A sessão foi interrompida por um pedido de vista da ministra Nancy Andrighi, que votou no dia 23 de fevereiro, abrindo divergência. Ela era a favor do rol exemplificativo.
"O rol de procedimentos e eventos em saúde constitui relevante garantia do consumidor para assegurar direito à saúde, enquanto importante instrumento de orientação quanto ao que lhe deve ser oferecido pelas operadoras de plano de saúde, mas não pode representar a delimitação taxativa da cobertura assistencial, alijando previamente o consumidor do direito de se beneficiar de todos os possíveis procedimentos ou eventos em saúde que se façam necessários para o seu tratamento", disse em seu voto a magistrada.
Posteriormente, um novo pedido de vista, do ministro Villas Bôas Cueva, fez com que o julgamento do caso fosse mais uma vez suspenso e retomado somente nesta quarta-feira.
Requisitos
Embora tenha seguido o voto do relator do caso, Luis Felipe Salomão, na defesa do rol taxativo, Cueva estabeleceu quatro requisitos para garantir a segurança jurídica dessa regra e dissipar as tensões entre operadoras e pacientes.
São eles:
1. O rol da ANS é, em regra, taxativo;
2. A operadora de plano ou seguro de saúde não será obrigada a arcar com pedido de tratamento não constante no rol, caso exista procedimento efetivo, eficaz e seguro capaz de garantir a cura do paciente e ele já esteja incorporado no rol;
3. Será possível a contratação de cobertura ampliada ou a negociação de aditivo contratual de procedimento que não esteja incluído no rol; e
4. Não havendo substituto terapêutico, ou esgotados os procedimentos do rol, poderá haver a título excepcional a cobertura do tratamento indicado pelo médico ou odontólogo assistentes desde que: não tenha sido indeferida pela ANS a incorporação do procedimento ao rol; haja a comprovação da eficácia do tratamento à luz da medicina baseada em evidências; haja recomendações de órgãos técnicos de renome nacional e estrangeiro, como Conitec e Natjus; seja realizado quando possível o diálogo interinstitucional dos magistrados com experts na área da saúde, sem deslocamento da competência do julgamento do feito para a Justiça federal.

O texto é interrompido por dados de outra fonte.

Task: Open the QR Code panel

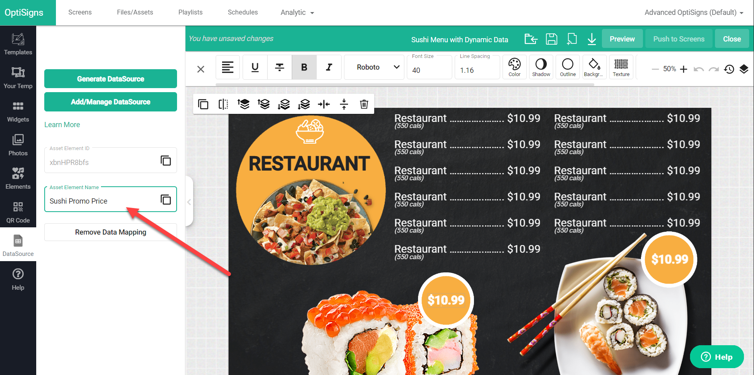Action: pos(18,212)
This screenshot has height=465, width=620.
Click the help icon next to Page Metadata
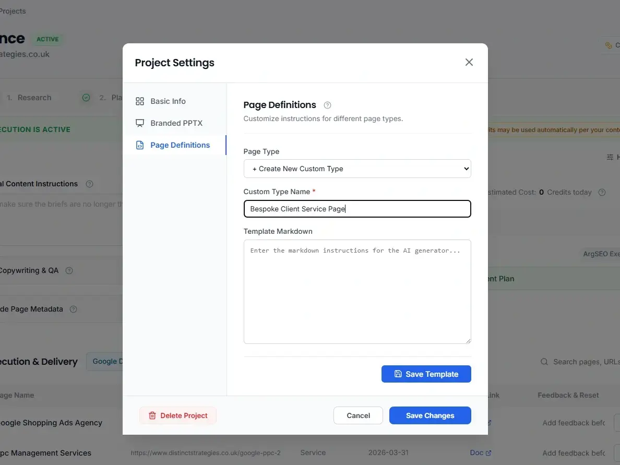click(x=74, y=309)
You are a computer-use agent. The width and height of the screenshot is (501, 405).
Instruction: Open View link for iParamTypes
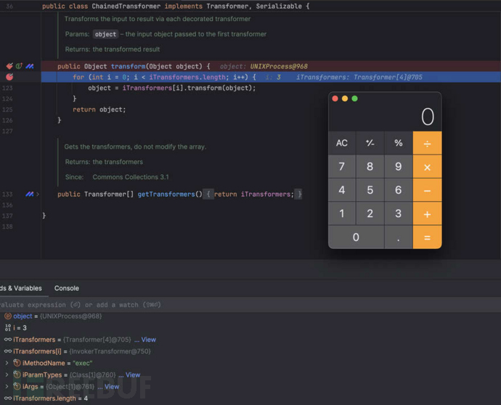[x=132, y=375]
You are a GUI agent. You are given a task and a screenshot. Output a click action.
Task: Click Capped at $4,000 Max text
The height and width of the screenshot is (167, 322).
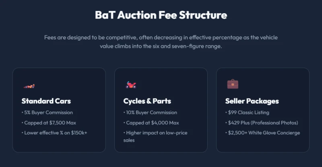[x=151, y=123]
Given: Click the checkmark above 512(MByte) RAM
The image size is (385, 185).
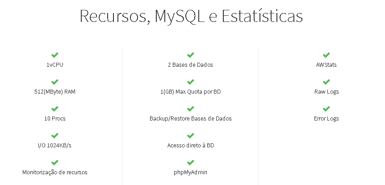Looking at the screenshot, I should tap(55, 82).
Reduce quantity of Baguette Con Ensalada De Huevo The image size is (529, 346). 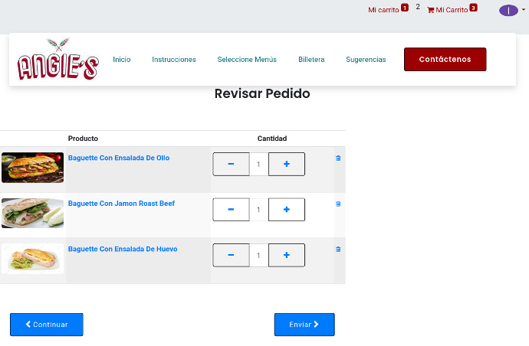point(231,255)
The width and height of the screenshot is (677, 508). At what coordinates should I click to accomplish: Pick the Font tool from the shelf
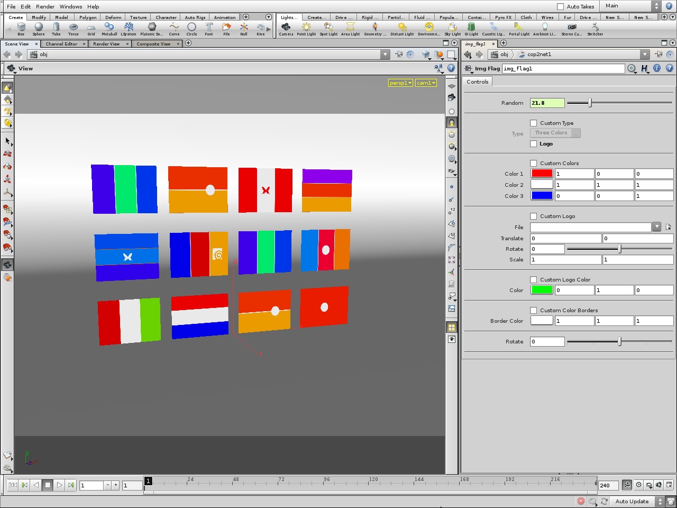pyautogui.click(x=209, y=26)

"O rol taxativo permite previsibilidade essencial para a elaboração de cálculos atuariais embasadores das mensalidades pagas pelos beneficiários, aptas a manter a médio e longo prazo os planos de saúde sustentáveis", argumentou o ministro.
Segundo o magistrado, "a alta exagerada de preços e contribuições provocará barreiras à manutenção contratual, transferindo a coletividade de usuários da saúde pública a pressionar ainda mais o SUS".
As propostas de Cueva foram incorporadas ao voto de Salomão, que foi seguido integralmente pelos ministros Raul Araújo, Maria Isabel Gallotti, Marco Buzzi e Marco Belizze.
Recurso
Em vídeo publicado no Twitter, a ativista Andréa Werner afirmou que as associações defensoras dos consumidores e de pacientes vão recorrer ao Supremo Tribunal Federal (STF) para reverter a decisão.
Ela é fundadora do Instituto Lagarta Vira Pupa, que defende os direitos de pessoas deficientes, e comentou casos de pacientes oncológicos que perderiam a cobertura de imunoterapia.
"Quando a gente fala que rol taxativo mata, não é uma palavrinha mágica para gerar engajamento, é porque mata mesmo. Vai gente morrer até isso ir para o STF", afirmou.